In order to promote multinational corporations to establish their business in Australia, the government enters into various treaties to provide various benefits such as taxation reliefs, business profit attribution, and other. The Comprehensive Economic Cooperation Agreement (CECA) conducted between Australia and New Zealand assist firms in providing their services in both countries. It increases the business of firms between the countries that create new business opportunities for local businesses. McDonald’s has to pay dividends from its Australian profits, and due to the taxation treaty, it saves a lot of its profit. Therefore, the treaty assists in inviting the investments from the US to Australia which aid in the expansion plan of McDonald’s and it helps them maintain a positive position in the competitive market environment. McDonald’s top-level management is required to assesses and evaluate various treaties between governments and use them to their advantage because they assist the firm in expanding its operations globally.
Conclusion
From the above observations, it can be concluded that multinational corporations are required to comply with various international regulatory frameworks to properly operate in the foreign country. Every international company has to assess its regulatory framework and implement it into the business model to effectively operate in the foreign country. McDonald’s is a multinational corporation which operates in multiple countries; the company is required to analyse various regulatory frameworks and properly comply with them to maintain a positive brand image.
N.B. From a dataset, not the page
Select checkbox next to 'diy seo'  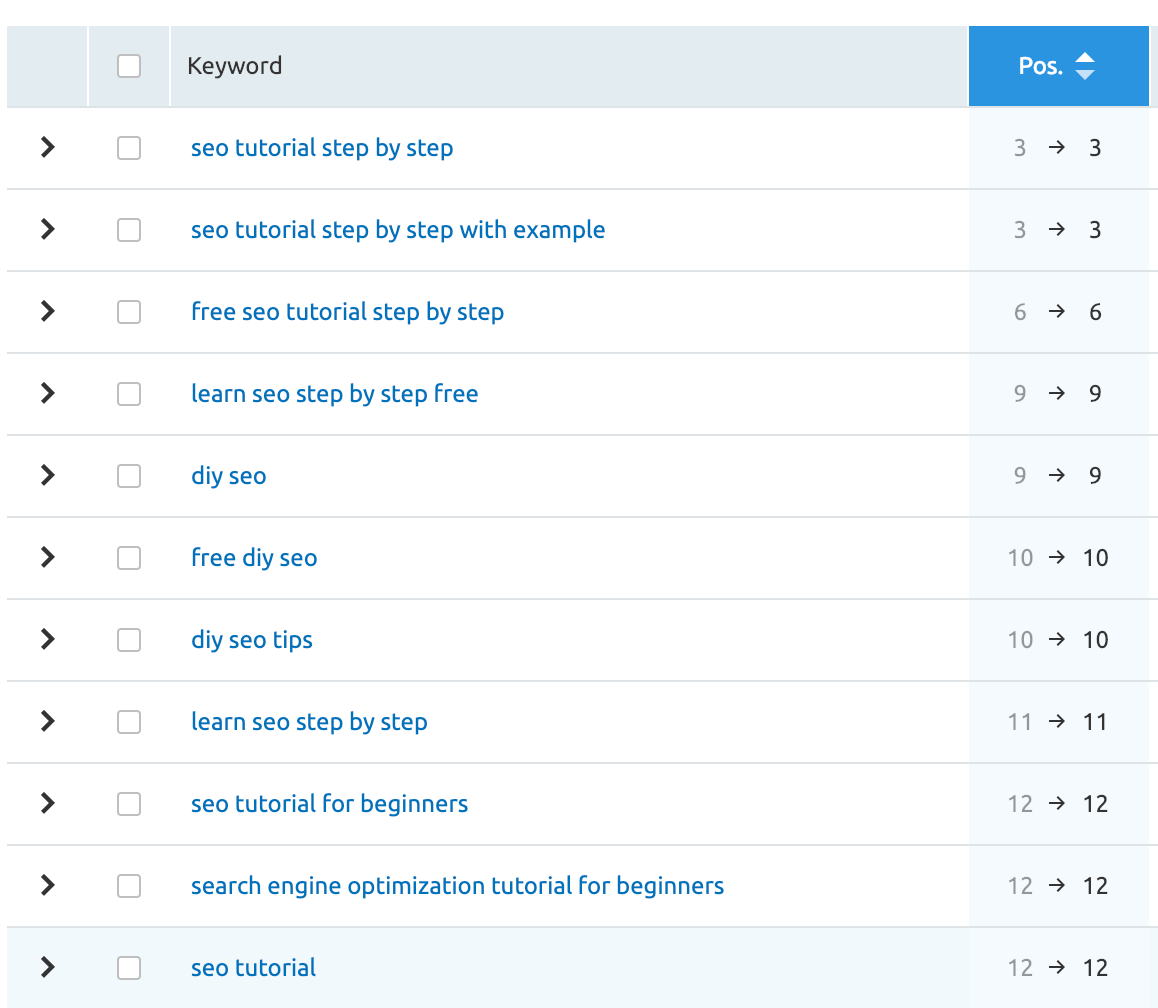129,476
In Australia, the corporation deals with several legal regulations such as Disability Discrimination Act 1992, corporation tax, goods, and services tax, food safety regulations, Environmental Protection and Biodiversity Conservation Act and others.
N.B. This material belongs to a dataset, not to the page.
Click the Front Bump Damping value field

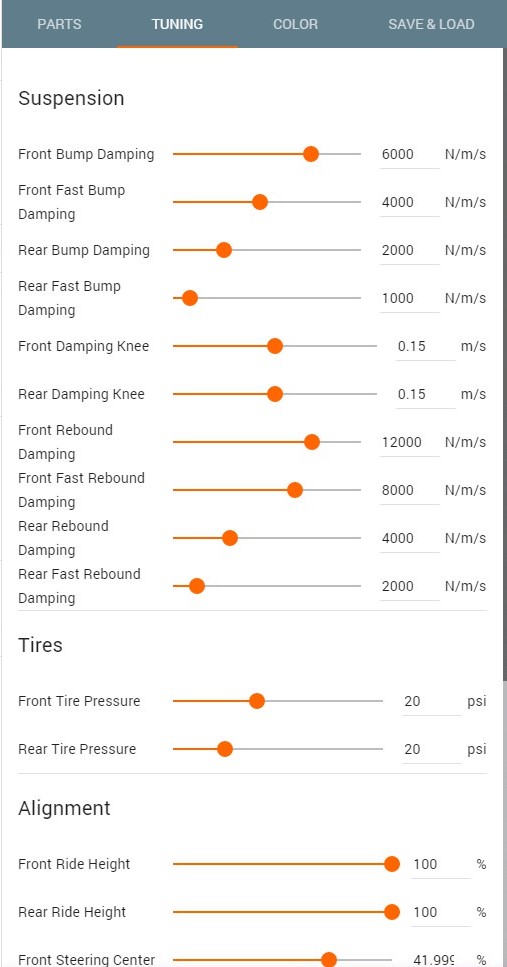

Treaty is an agreement between two or more countries to improve and promote trade, social and political relations among them. Australia has entered into various treaties that benefit the business of McDonald’s such as Food Standards Australia and New Zealand Act, Comprehensive Economic Cooperation Agreement, McDonald’s Australia Enterprise Agreement and many others. The Australian government has established various taxation treaties that provide various benefits to McDonald’s and its shareholders. It can be said that various tax treaties and conventions assist McDonald’s in expanding its business in Australia and other countries.